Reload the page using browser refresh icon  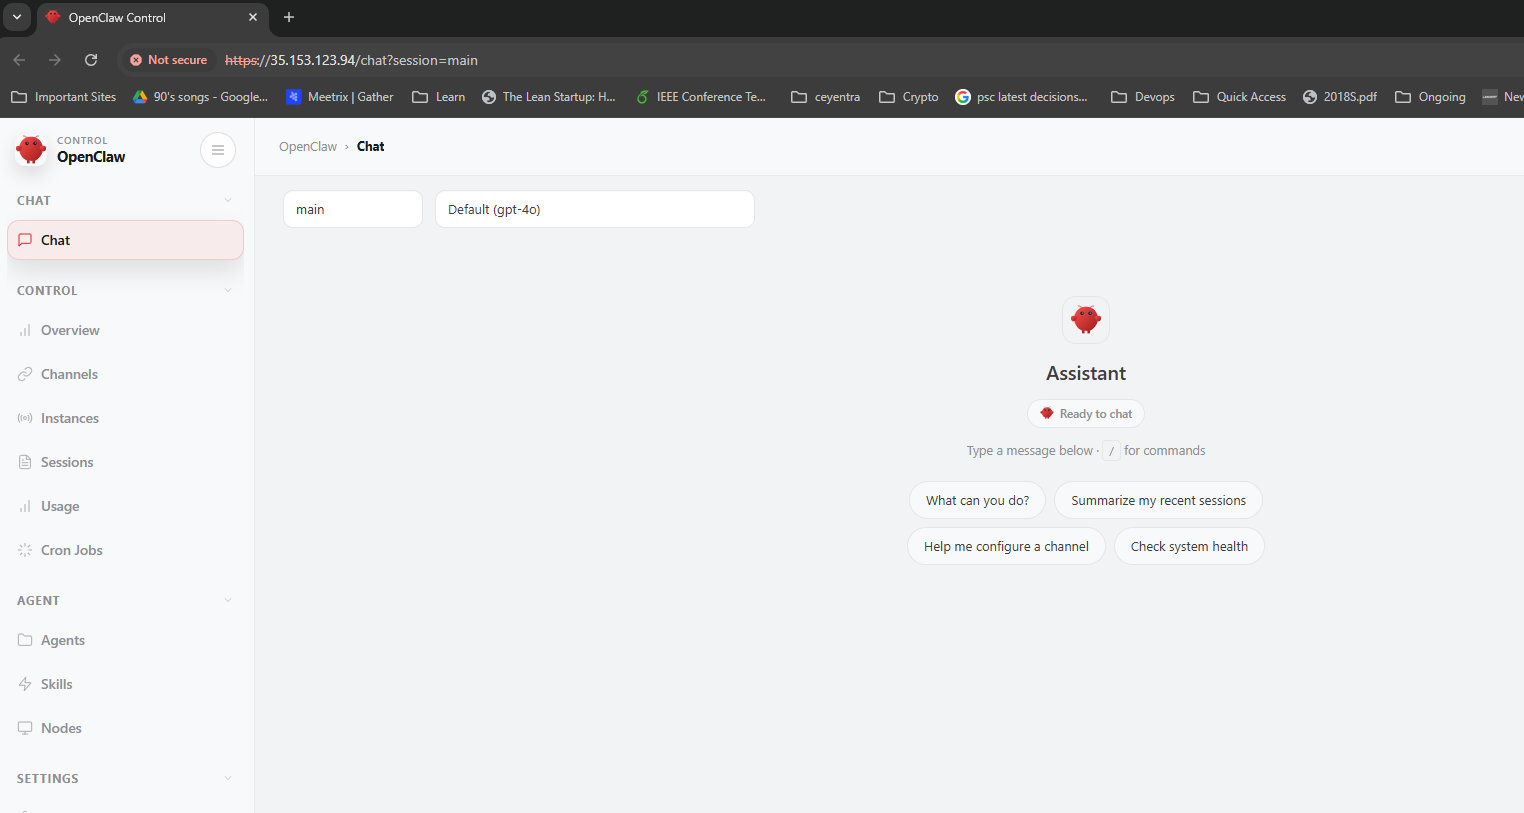point(91,60)
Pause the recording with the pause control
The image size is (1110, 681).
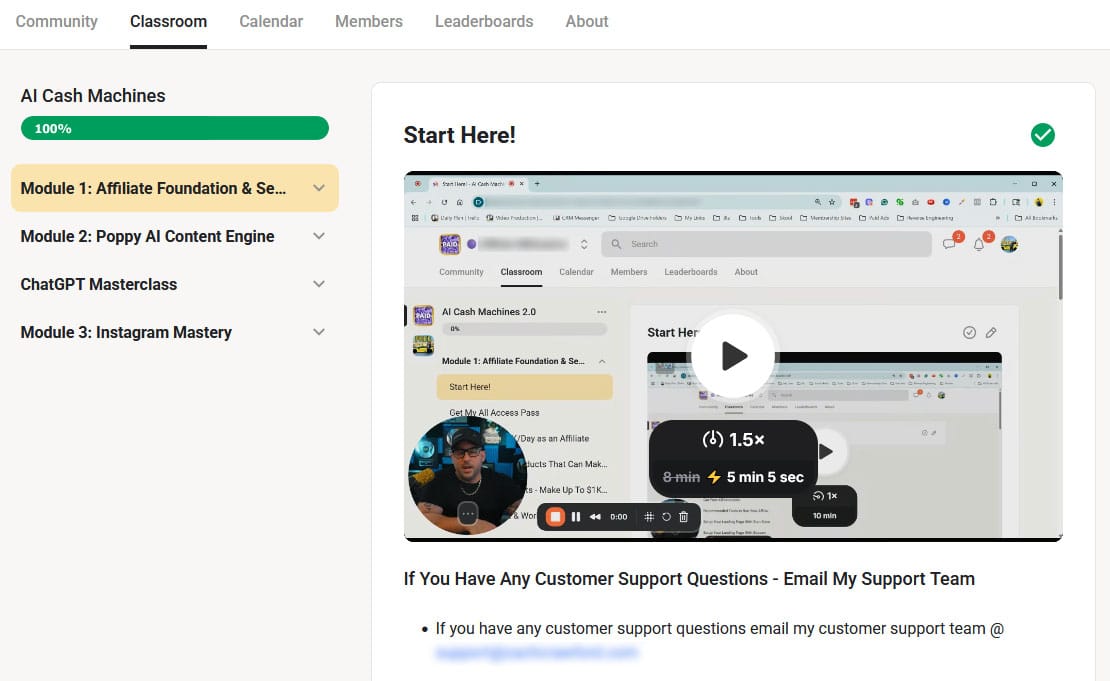coord(576,516)
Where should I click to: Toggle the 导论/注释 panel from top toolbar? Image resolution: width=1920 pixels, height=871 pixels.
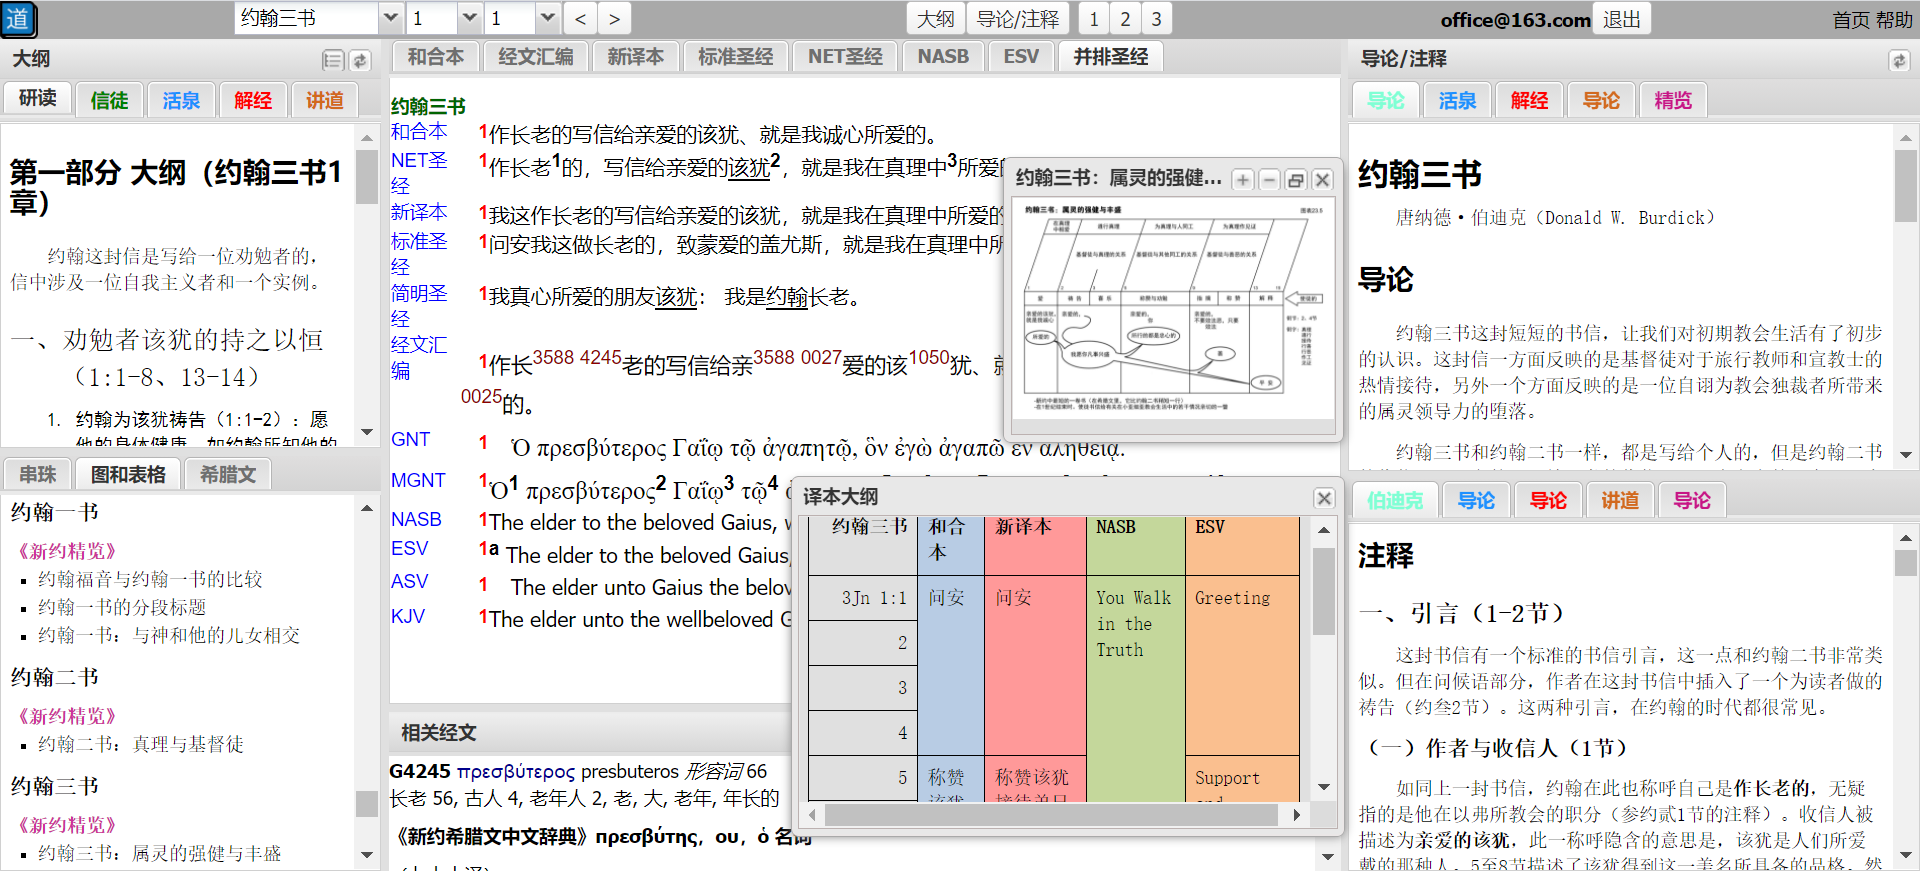1017,19
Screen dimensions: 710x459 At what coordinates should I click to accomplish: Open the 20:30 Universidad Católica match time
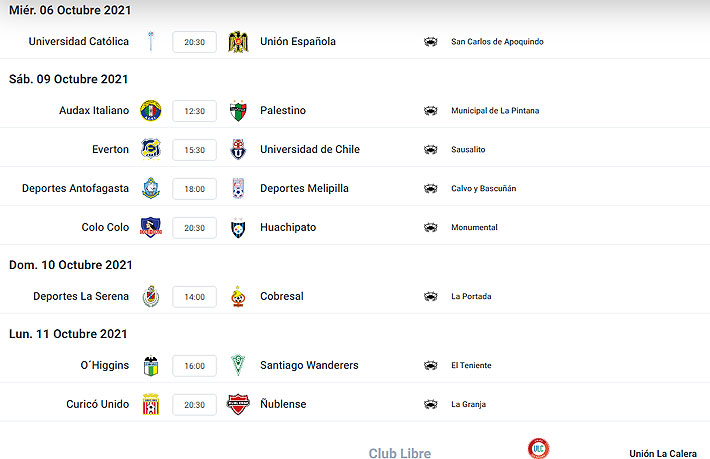click(194, 42)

****

--- EXERCISE REQUIREMENTS ---
Starting at the line that contains "Screen dimensions: 710x459" and ending at the end of the listing, rewrite those lines with "match" replaced by "game" and everything else unchanged. Omit the pictures from your answer.

--- THE COMPLETED TASK ---
Screen dimensions: 710x459 At what coordinates should I click to accomplish: Open the 20:30 Universidad Católica game time
click(194, 42)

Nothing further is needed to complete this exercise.